Lampu meja terlihat menyala di ruang agak tersembunyi di sudut sebuah ruangan besar yang berada di lantai dua. Seorang laki-laki berwajah sangat tenang sedang membuat pola tas ransel yang dihamparkan di atas meja. Di sampingnya berderet teratur berbagai macam peralatan menjahit. Mulai dari mesin jahit high speed, mesin obras, mesin potong, mesin press, mesin jahit zigzag dan mesin jahit buttonhole. Lalu di belakangnya ada rak yang berisi bermacam jenis bahan-bahan kain, tali temali untuk tas ransel juga aneka aksesoris.
Damayanti melongokkan kepalanya ke dalam ruangan dengan tubuh tetap menempel di pintu.
“Om Anton, tas pesananku sudah jadi belum?” tanyanya setengah manja.
“Hmmm,” sahut laki-laki itu tanpa menoleh.
“Tas untuk Dama sudah jadi belum?!”ulang Damayanti dengan intonasi berubah.
Laki-laki itu terkekeh.
“Tunggu antrean, Dama.”
Damayanti mendengus.
“Padahal Dama sudah pesan dua bulan yang lalu. Antreannya sebanyak apa sih, Om?”
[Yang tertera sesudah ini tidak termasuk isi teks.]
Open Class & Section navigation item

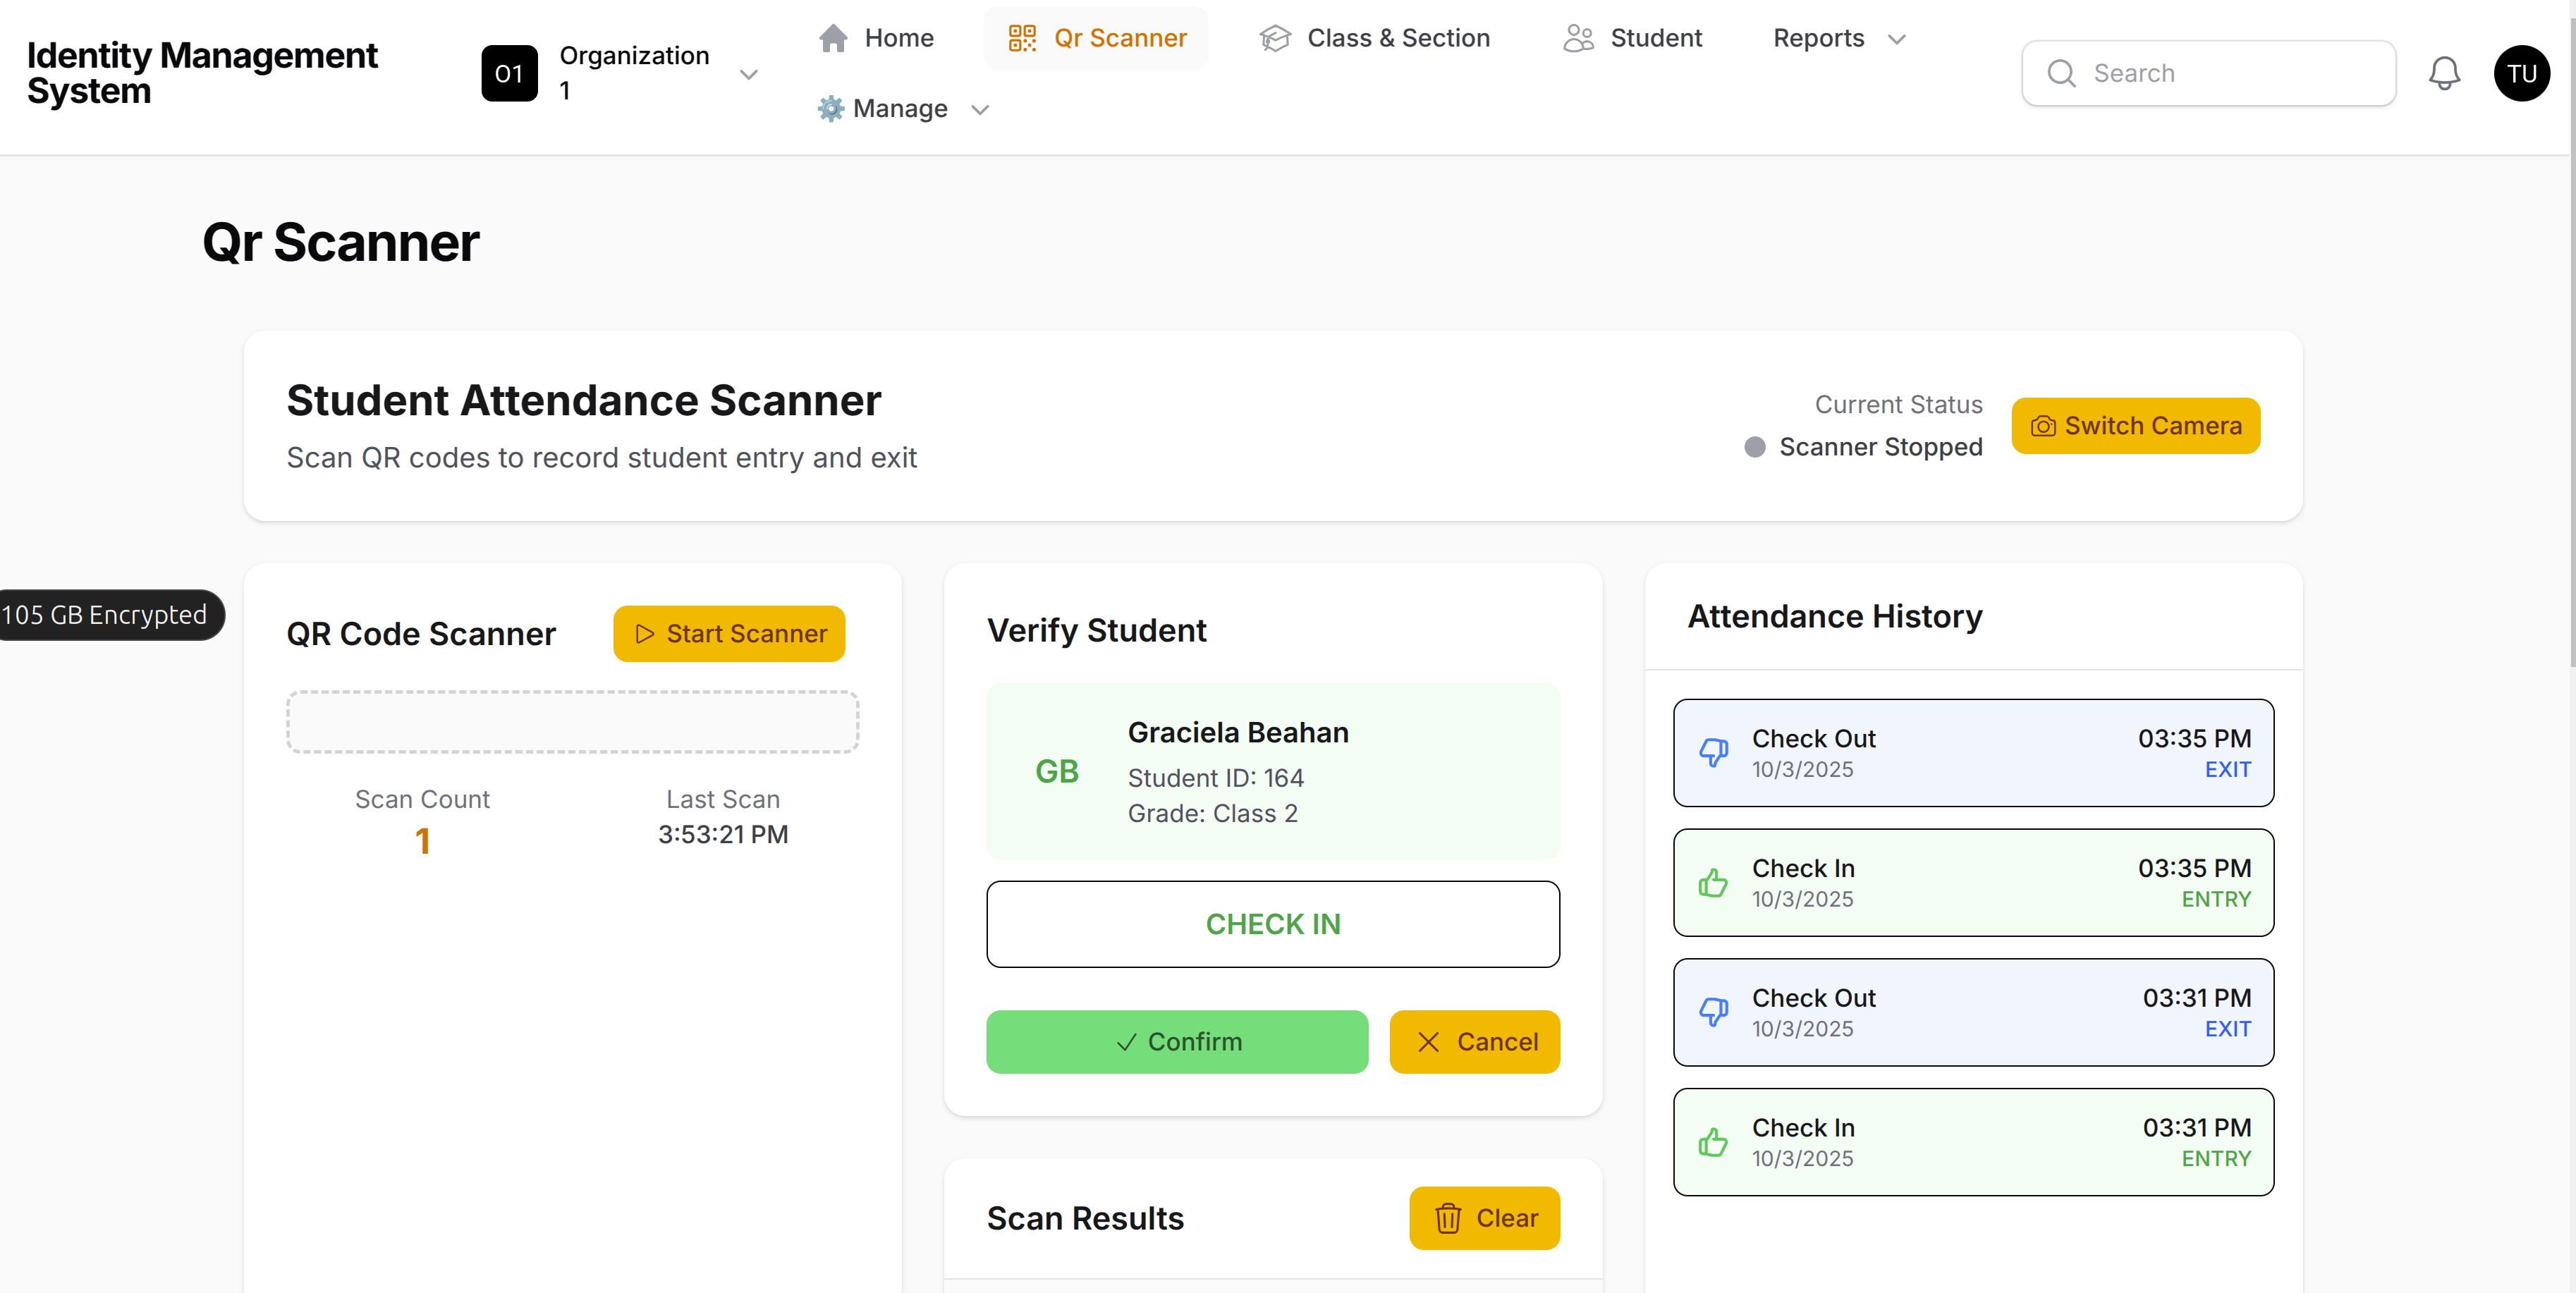1397,38
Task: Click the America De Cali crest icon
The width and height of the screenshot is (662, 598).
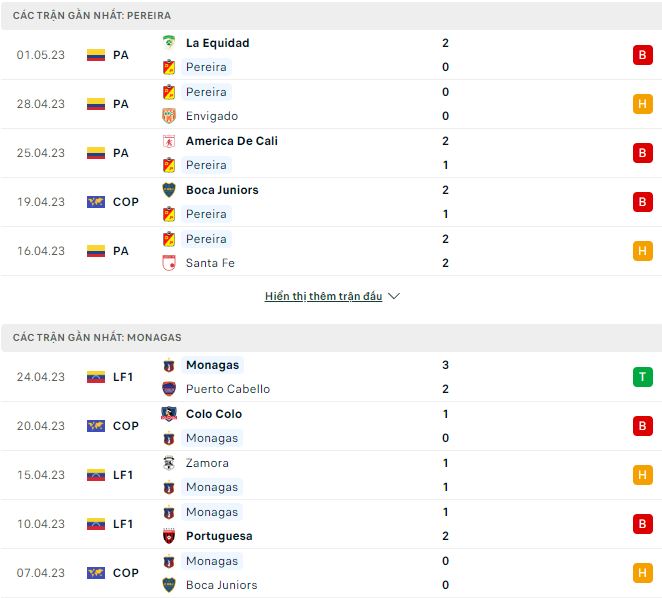Action: click(x=168, y=141)
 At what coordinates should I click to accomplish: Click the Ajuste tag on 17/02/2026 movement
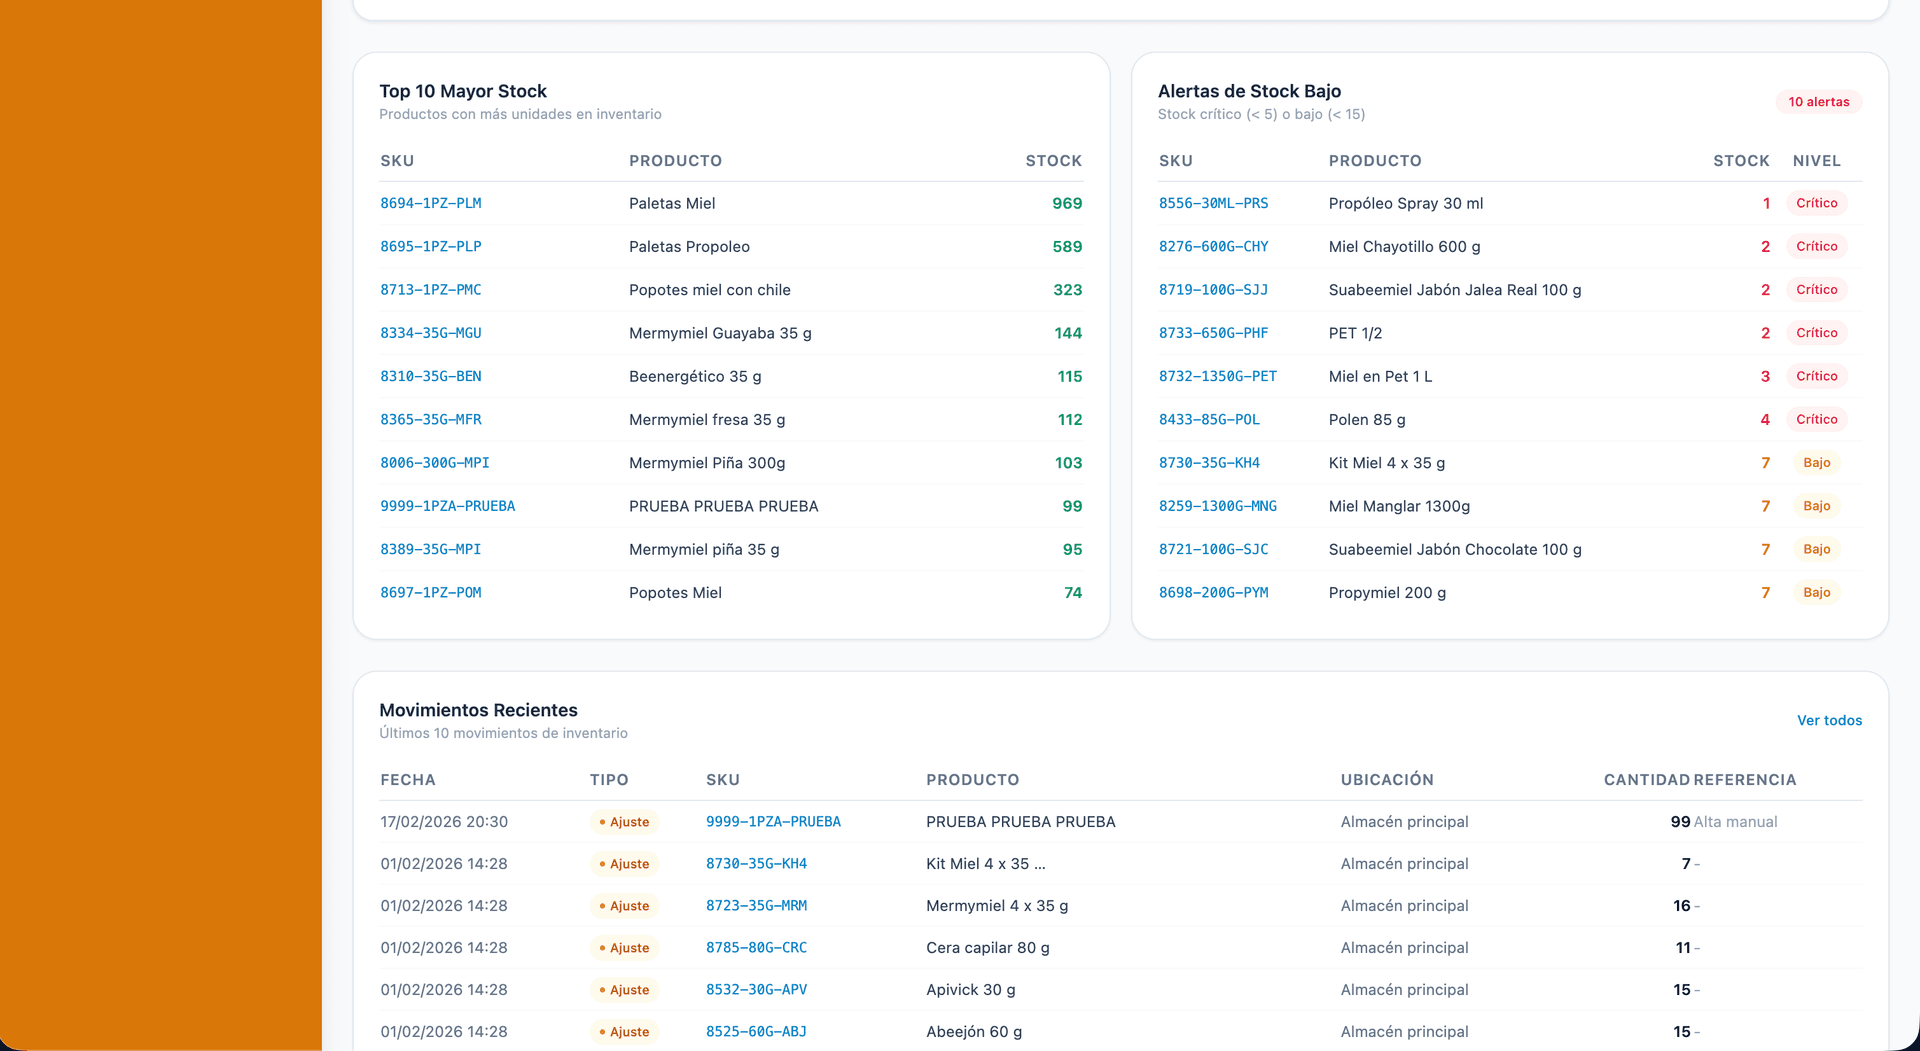[x=624, y=822]
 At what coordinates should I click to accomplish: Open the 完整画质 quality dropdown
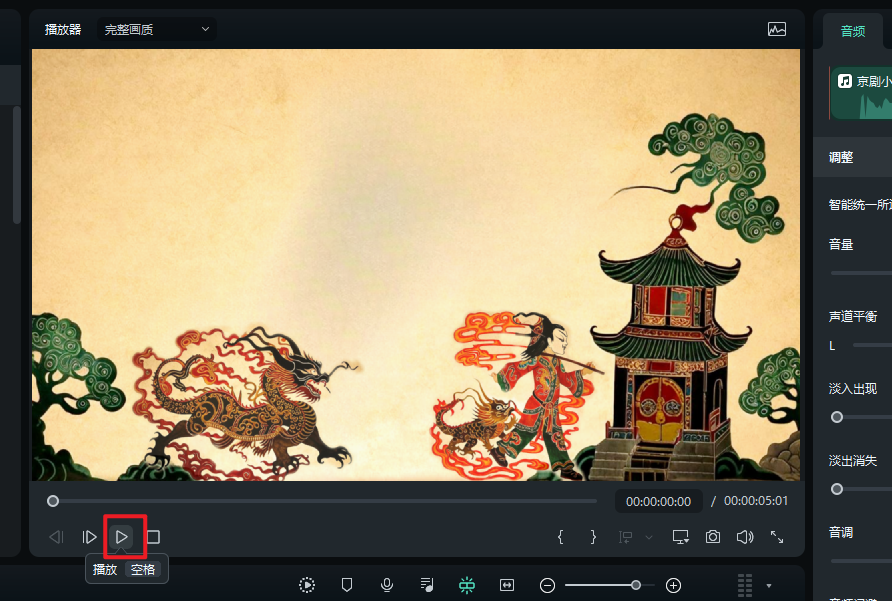tap(155, 29)
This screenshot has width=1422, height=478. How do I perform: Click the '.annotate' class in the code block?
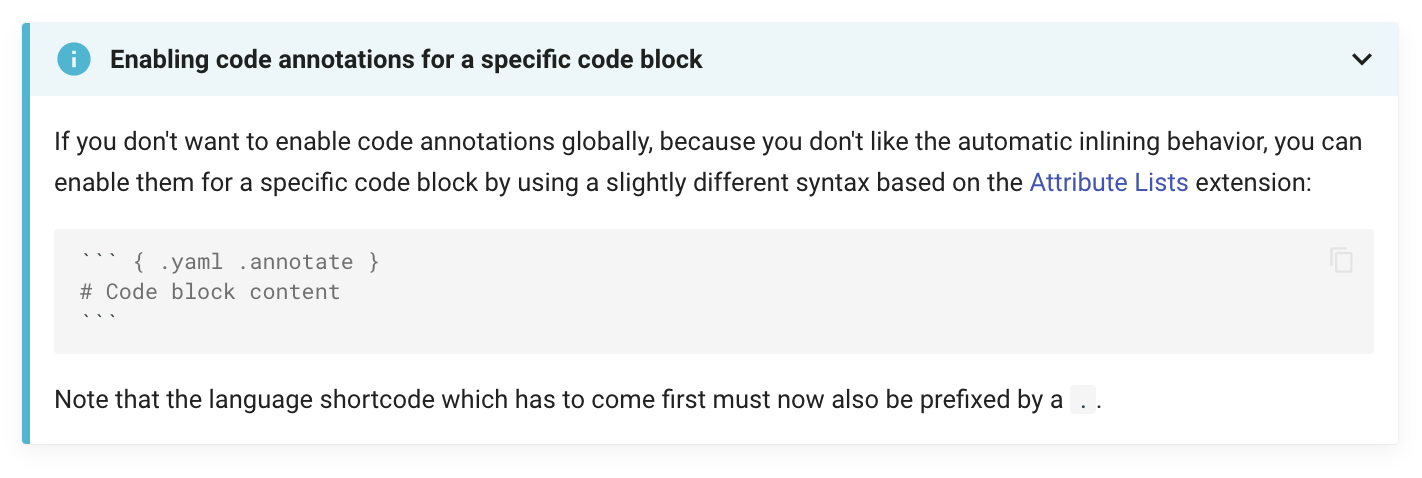click(296, 262)
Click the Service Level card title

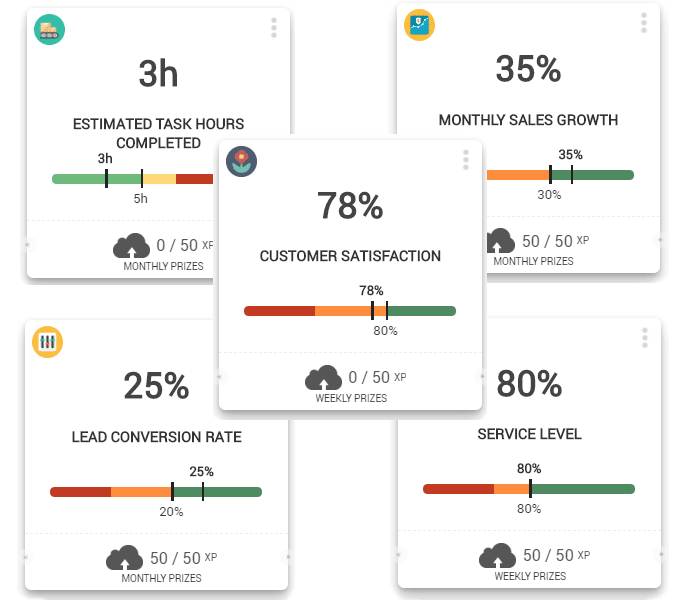click(x=529, y=435)
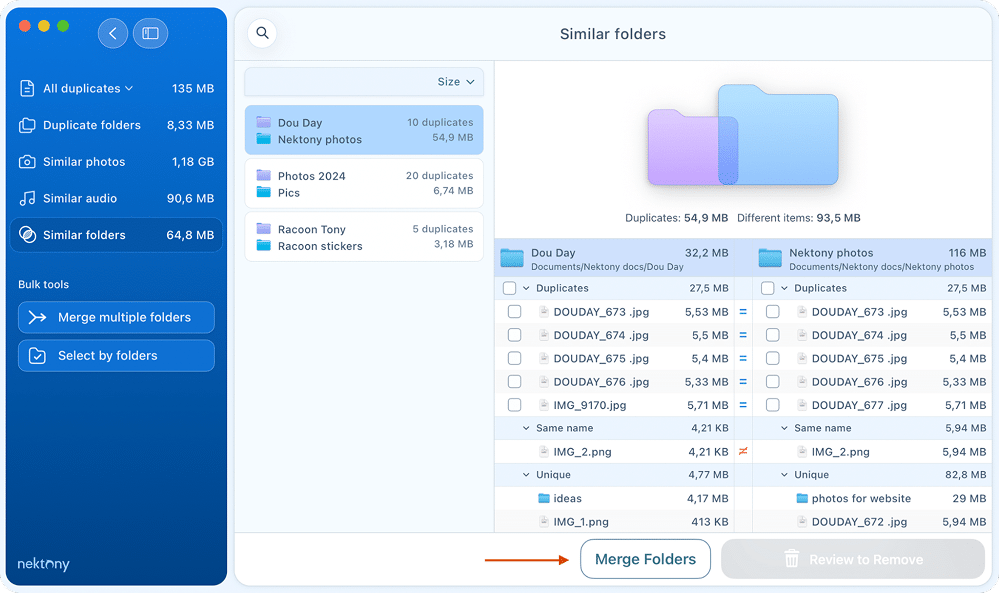Check IMG_9170.jpg for removal
This screenshot has width=999, height=593.
[515, 405]
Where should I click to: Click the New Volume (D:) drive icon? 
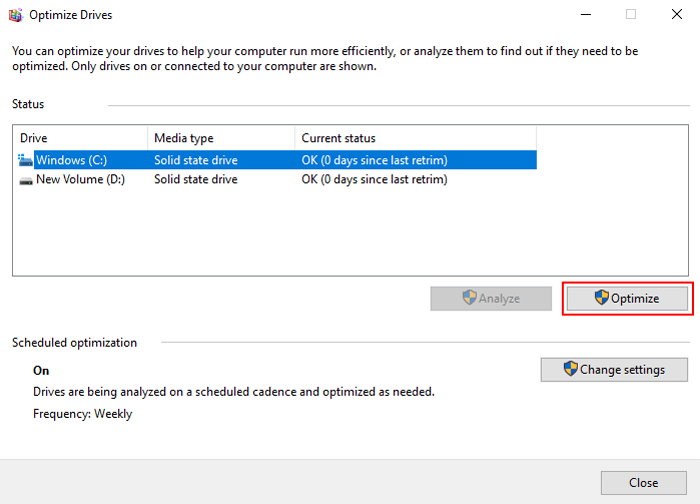click(25, 180)
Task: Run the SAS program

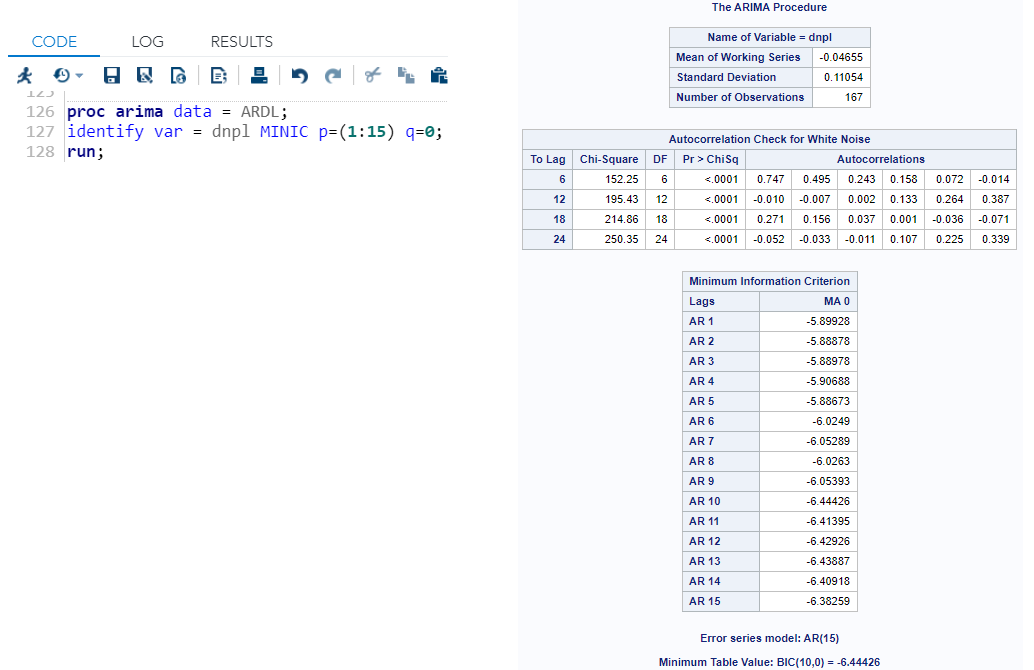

Tiba-tiba ada yang memukul lembut kepala Damayanti dari belakang. Sontak Damayanti memutar badannya. Laki-laki berambut ikal bertubuh sedang dengan wajah jenaka sudah berdiri di hadapannya.
“Ini bocah, sukanya mengganggu orang bekerja. Sudah besar masih saja manja. Kamu ditunggu pak Burhan dan Bu Sindu di ruang bawah. Sana!” kata laki-laki itu seolah hendak memukul lagi dengan gulungan karton yang tadi digunakan memukul kepala Damayanti.
Damayanti meringis.
“Oya, data hasil birdwatching hari minggu kemarin sudah Dama letakkan di mejanya Om Kuncoro.”
“Sip!” Kuncoro mengacungkan ibu jari kanannya.
Damayanti bergegas menuruni tangga menuju ruang bawah. Melewati musala lalu dapur. Baru kemudian ruangan memanjang. Di tengah-tengah ruangan ada meja panjang dan kursi-kursi. Di bagian ujung ruangan dipasang papan tulis besar lengkap dengan spidol-spidol dan penghapusnya.
“Duduk di sebelah sini, Dama.”
Bu Sindu, istri pak Burhan yang juga bersama-sama mengelola lembaga, menyambut ramah. Sedangkan pak Burhan sibuk menulis sesuatu. Dahinya mengernyit.
Sikap Damayanti berubah. Ia cukup tahu diri. Kesopanan, etika selalu diutamakannya pada kondisi tertentu. Ia tak lagi bersikap santai seperti halnya ketika ia bersama dengan Anton dan Kuncoro.
Perlahan Damayanti duduk di kursi yang ditunjuk bu Sindu. Kursi itu berhadapan dengan kursi bu Sindu dan pak Burhan. Rasa gugup menyergap diri Damayanti. Ia merasa seperti seorang pesakitan yang akan disidang oleh dua hakim.
Pak Burhan menghentikan tangannya yang menulis. Senyumnya mengembang melihat Damayanti sudah duduk di hadapannya.
“Saya menerima laporan bahwa hari minggu kemarin kalian diikuti tiga orang mencurigakan. Dama bisa menceritakan kembali kejadian hari itu?”
Damayanti membetulkan letak duduknya. Dengan runut ia pun mulai bercerita. Suasana ruangan bawah itu hening. Suara Damayanti terdengar jelas meski volume suaranya rendah.
“Kebetulan Wisnu sempat memotret mereka. Selesai dari Lambau kami langsung ke studio foto.”
“Fotonya dibawa sekarang?” tanya pak Burhan.
“Fotonya baru selesai cetak pagi ini, pak. Wisnu yang mengambil ke studio. Saya sudah berpesan agar segera diantar kemari,” jawab Damayanti.
“Oh, begitu.”
Pak Burhan mengangguk-angguk.
“Tapi kalian tidak di apa-akan kan?” tanya bu Sindu.
“Alhamdulillah kami semua tetap dalam keadaan aman,” ucap Damayanti dengan wajah tersenyum. Ia ingin menunjukkan bahwa semuanya baik-baik saja.